**PROBLEM**
Tally the lines below containing the word "agent" and give that total alone.

STORED DATA Start Marker

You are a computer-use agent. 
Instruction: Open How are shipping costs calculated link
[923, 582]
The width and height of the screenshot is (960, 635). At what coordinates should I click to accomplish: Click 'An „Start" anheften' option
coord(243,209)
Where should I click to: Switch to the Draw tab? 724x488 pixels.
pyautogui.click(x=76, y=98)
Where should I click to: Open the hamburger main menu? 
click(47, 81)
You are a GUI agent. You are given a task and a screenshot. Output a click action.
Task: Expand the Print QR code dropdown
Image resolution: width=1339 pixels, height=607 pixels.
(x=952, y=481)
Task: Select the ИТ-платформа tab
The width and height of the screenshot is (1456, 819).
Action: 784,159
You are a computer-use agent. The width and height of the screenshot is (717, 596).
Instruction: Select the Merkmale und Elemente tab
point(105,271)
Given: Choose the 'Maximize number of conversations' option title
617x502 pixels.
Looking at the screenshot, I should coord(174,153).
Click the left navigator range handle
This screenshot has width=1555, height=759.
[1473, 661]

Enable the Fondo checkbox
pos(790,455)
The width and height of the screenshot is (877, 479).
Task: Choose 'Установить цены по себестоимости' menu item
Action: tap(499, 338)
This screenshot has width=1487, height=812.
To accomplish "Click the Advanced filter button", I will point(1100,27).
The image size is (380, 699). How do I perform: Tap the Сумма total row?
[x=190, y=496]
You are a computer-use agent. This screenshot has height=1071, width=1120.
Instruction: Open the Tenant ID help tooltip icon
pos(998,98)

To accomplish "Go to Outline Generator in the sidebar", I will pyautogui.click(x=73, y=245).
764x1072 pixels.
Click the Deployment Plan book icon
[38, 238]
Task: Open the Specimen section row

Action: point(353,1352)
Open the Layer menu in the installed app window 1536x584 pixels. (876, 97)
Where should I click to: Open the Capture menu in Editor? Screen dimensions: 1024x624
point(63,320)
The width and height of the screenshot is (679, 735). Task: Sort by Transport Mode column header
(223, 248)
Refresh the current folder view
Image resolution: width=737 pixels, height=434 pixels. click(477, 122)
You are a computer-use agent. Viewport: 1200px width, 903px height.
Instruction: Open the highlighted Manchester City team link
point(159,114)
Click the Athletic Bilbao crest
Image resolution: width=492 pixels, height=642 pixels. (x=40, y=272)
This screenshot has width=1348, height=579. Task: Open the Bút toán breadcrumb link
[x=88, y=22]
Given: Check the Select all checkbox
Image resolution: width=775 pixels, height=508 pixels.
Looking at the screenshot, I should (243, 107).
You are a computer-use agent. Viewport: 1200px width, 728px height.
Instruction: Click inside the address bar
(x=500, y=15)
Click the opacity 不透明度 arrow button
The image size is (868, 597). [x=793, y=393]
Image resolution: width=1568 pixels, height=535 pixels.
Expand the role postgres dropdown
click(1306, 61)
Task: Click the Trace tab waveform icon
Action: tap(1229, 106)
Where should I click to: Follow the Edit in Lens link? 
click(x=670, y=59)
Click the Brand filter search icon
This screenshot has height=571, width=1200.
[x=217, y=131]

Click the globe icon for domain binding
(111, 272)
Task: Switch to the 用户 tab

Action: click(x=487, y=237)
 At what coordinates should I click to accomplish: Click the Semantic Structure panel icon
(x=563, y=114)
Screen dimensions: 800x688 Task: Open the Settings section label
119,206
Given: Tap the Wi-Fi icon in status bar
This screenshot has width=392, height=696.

STORED DATA End Marker

**YOUR SOLUTION**
6